■ **Written exercise A**:
Print the listing that comes after the writers' block piece, reproducing every line of it without changes.

■ **Given text**:
· · · · · · ·

In my experience, this view is a myth. Writers’ block does exist, but for me it indicates one of two things: either I’m trying to force a character to do something that’s convenient for me but wrong for that character, or I’m persisting with a story that doesn’t have enough depth or drama to carry a novel. Ideas, for me, are seldom the problem; they pour in regardless. But not all my ideas are equally good, and some lead me down rabbit holes or into deep woods, where my story becomes entangled in the branches.
In either case, the solution is simple: back off and give my subconscious permission to do its job. Sometimes it will throw up a great solution, and I’ll wonder how I could have been so blind. Sometimes I can prime the pump by writing whatever comes into my head until it stops looking like a swirl of mismatched threads and I start to see the underlying patterns. Sometimes it just takes a while for a character to reveal him- or herself. Sometimes I have to accept the inevitable, let go, and wait to discover a story that has more potential—or allow the existing one to sit for a while, until I understand what the book needs.
For other writers, as in Samantha Silva’s novel about Charles Dickens and the writing of A Christmas Carol, intervention requires an outside force. Her Charles Dickens isn’t suffering from writers’ block so much as a massive disinclination to turn his attention from the book of his heart—which, for the first time in his charmed authorial life, is failing to win the hearts and minds of his public—to the Christmas story that his publisher is urging him to write. Well, not urging so much as threatening to sink Dickens’ already shaky economic ship if Dickens refuses to comply. Harsh reality, needy relatives, and the specter of failure combine to send Dickens’ Christmas spirit—and soon, Dickens’ family—into flight, further complicating his efforts to juggle his own needs and the task imposed on him.
In our interview, Samantha Silva and I discuss the power of present and past loves, the tug between the real woman an author has married and the literary muse of his imagination, the effects of a traumatic childhood, the competing pressures of fame and the writer’s need for privacy, poverty and generosity and the difficulty caused by living beyond one’s means. Most of all, we talk about creating a beloved classic and finding the meaning of Christmas while doing so.
We don’t talk about writers’ block in so many words, because discussing how Silva’s fictional Dickens overcame his problem would spoil the plot of her light-hearted and imaginative exploration of the process by which Ebenezer Scrooge and the three spirits of Christmas Past, Present, and Future came into existence. But we dance around the topic throughout the interview, and Samantha has many fascinating things to say about Dickens himself, his books, and the psychology of authors. Definitely give it a listen as you dash from store to store. It will remind you of what the winter holidays are meant to be.

· · · · · · ·

■ **Written exercise B**:
In the writers' block piece, who wrote the novel about Charles Dickens and the writing of A Christmas Carol?

· · · · · · ·

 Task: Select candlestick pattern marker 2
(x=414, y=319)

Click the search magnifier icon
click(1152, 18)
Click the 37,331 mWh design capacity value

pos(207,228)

· · · · · · ·

■ **Full answer A**:
 Task: Select candlestick pattern marker 2
(x=414, y=319)

Click the search magnifier icon
click(1152, 18)
Click the 37,331 mWh design capacity value

pos(207,228)

■ **Full answer B**:
Samantha Silva